◆ **Task instructions**: Filter the records below down to the lines that contain the word "Click", and copy each of those lines.
**** Records for processing ****
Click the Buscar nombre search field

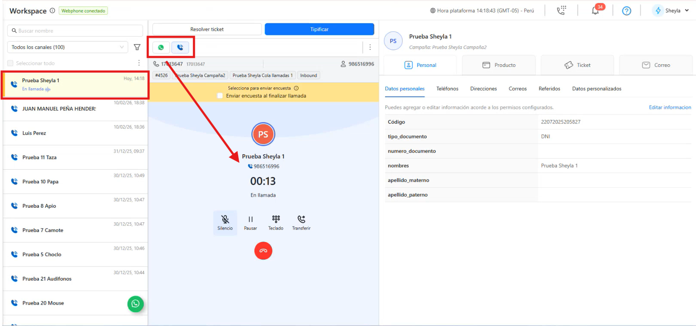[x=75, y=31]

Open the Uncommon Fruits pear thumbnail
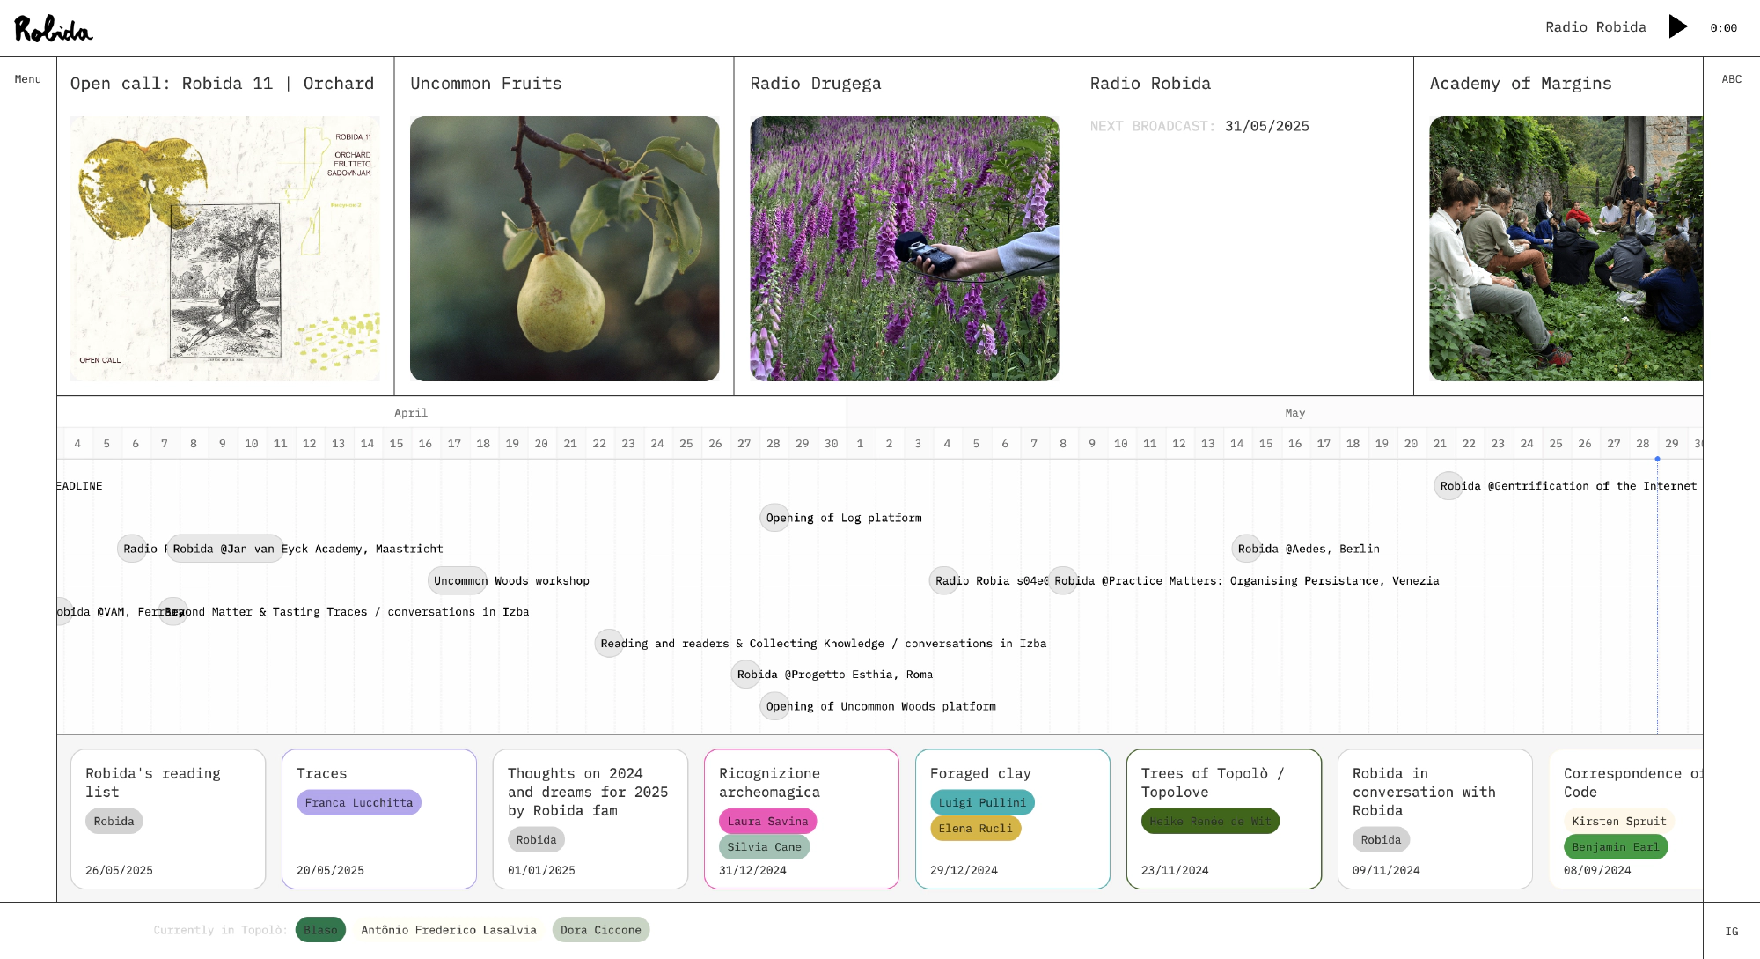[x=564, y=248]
****
**** Records for processing ****
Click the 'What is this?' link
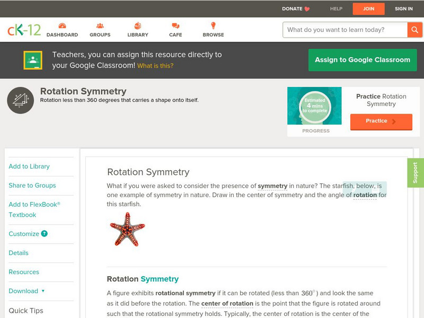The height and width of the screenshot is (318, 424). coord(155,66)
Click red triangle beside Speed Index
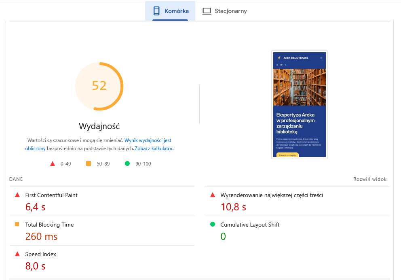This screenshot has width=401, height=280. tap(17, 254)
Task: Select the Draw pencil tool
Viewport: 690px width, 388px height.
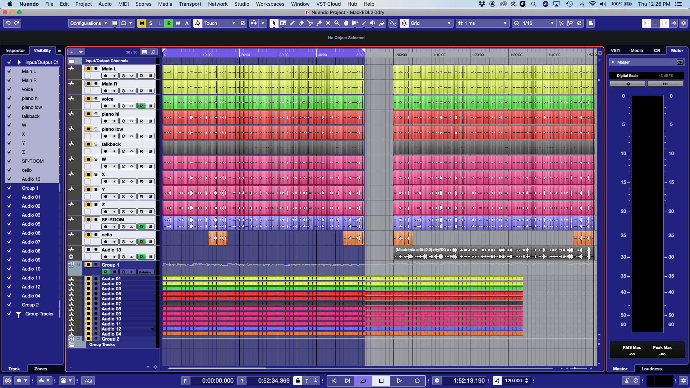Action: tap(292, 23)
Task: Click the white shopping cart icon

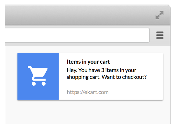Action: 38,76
****
◆ **Problem solution**:
Click the Buscar nombre search field
Click the 'What is this?' link
Click red triangle beside Speed Index
Task: Click the white shopping cart icon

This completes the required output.